細胞自らタンパク質分解して再生する機能といわれても、
素人にはなかなか理解しづらいが、今後は、「オートファジー」
そのものをコントロールする、新薬の開発が期待されるらしい。
ところで、文学賞だがここ10年、毎年候補に挙げられながらも、
残念な結果に終わっている村上春樹氏だが、今年の受賞は、ほぼ
間違いないだろう。
なんせ、英国の有力ブックメーカー・ラドブロークスが、ハルキ・ムラカミを
一番人気に推しているのだ。

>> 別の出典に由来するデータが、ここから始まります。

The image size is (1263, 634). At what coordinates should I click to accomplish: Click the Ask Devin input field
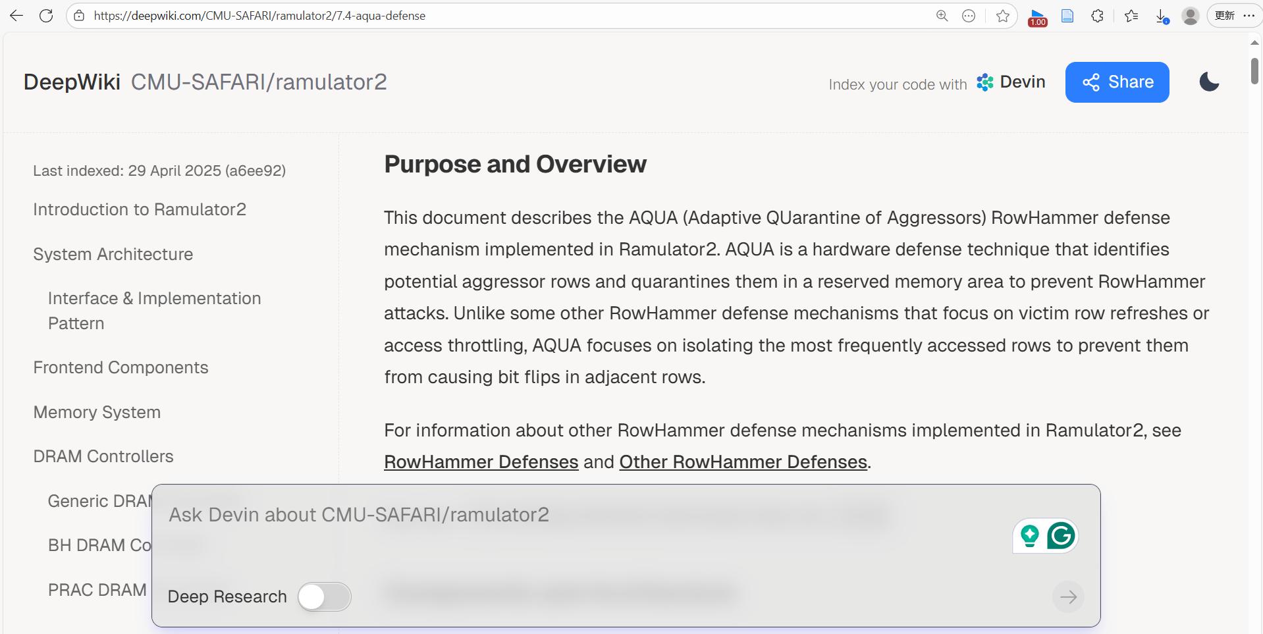[x=527, y=515]
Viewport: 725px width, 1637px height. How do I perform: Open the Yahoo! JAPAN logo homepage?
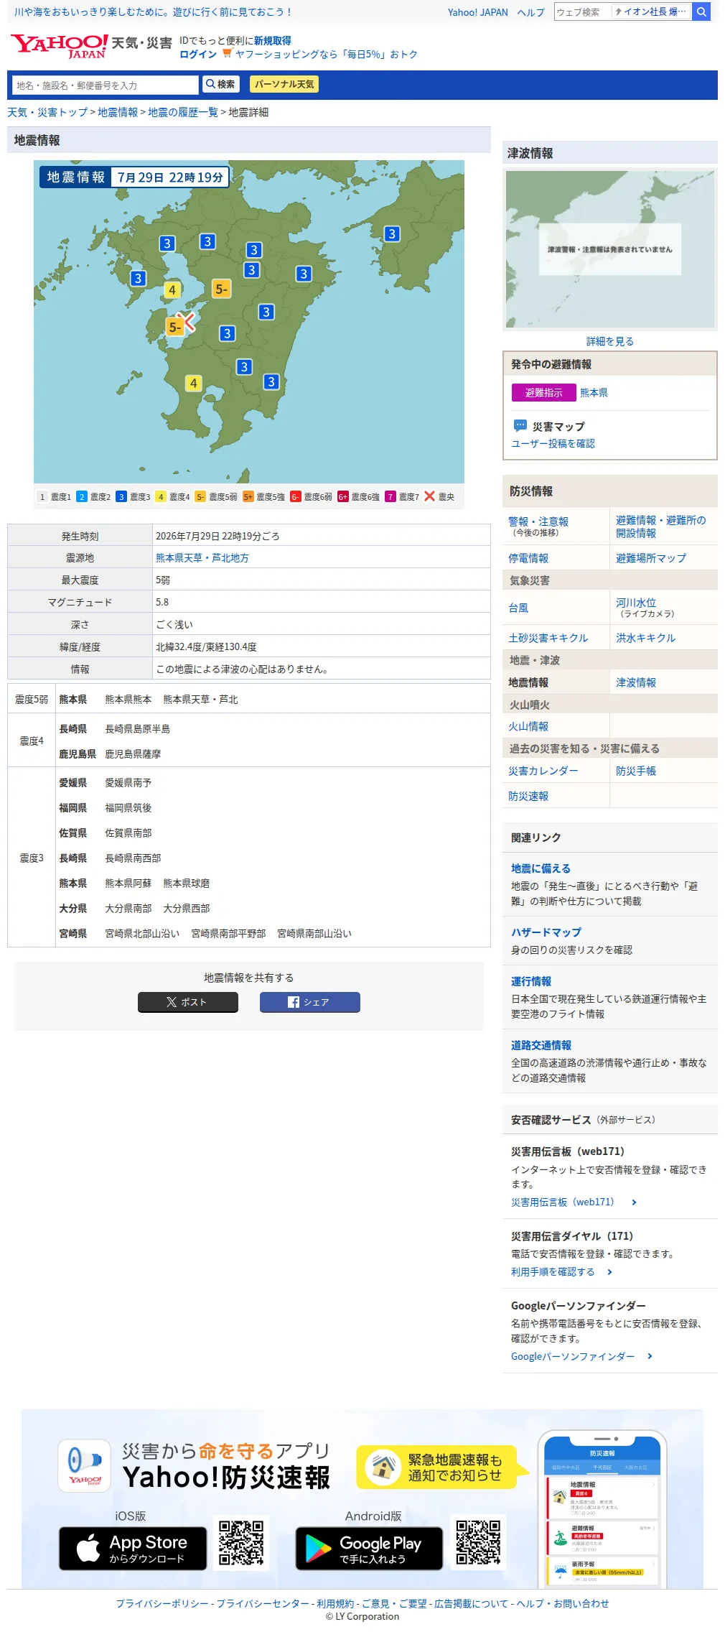pyautogui.click(x=59, y=46)
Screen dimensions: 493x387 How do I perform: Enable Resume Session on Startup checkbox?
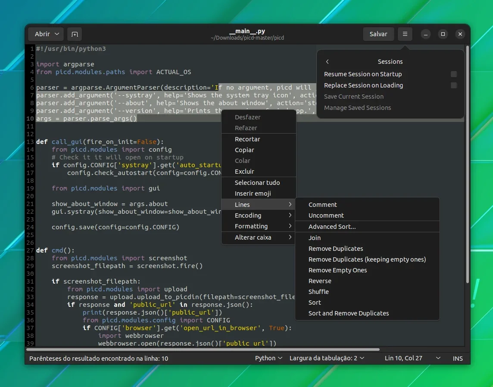click(453, 74)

実際、去年は一番人気が見事に受賞
しているのだから、これほど安心する太鼓判は無いだろう。
が、然し、そもそも性的描写も多い大衆文学作家の村上氏が本当に
ノーベル文学賞に値するのか、不安視する村上ファンがいるのも事実。
過去の受賞者をみても、今まで大衆路線の作家が受賞した例が無い。
だが、村上氏が受賞すれば初の快挙となる。
世界的ベストセラー作家になった氏の熱狂的ファン、「ハルキスト」達が、
世界中で「その日」が来るのを、固唾を呑んで待ちわびている。
「出席は控えるべきだ」の声の中、イスラエルの最高文学賞受賞式に、
敢えて出席した村上氏の気骨溢れるスピーチが秀逸である。
『どんなに卵が間違っていても、私は卵の側に立つ』
圧倒的軍事力で、パレスチナに侵攻するイスラエルの強権体制に、
毅然とした口調で、平和の尊さを込めたメッセージを読み上げた。
来週13日の木曜日、多くのハルキストと共に、彼の受賞を待ちたい。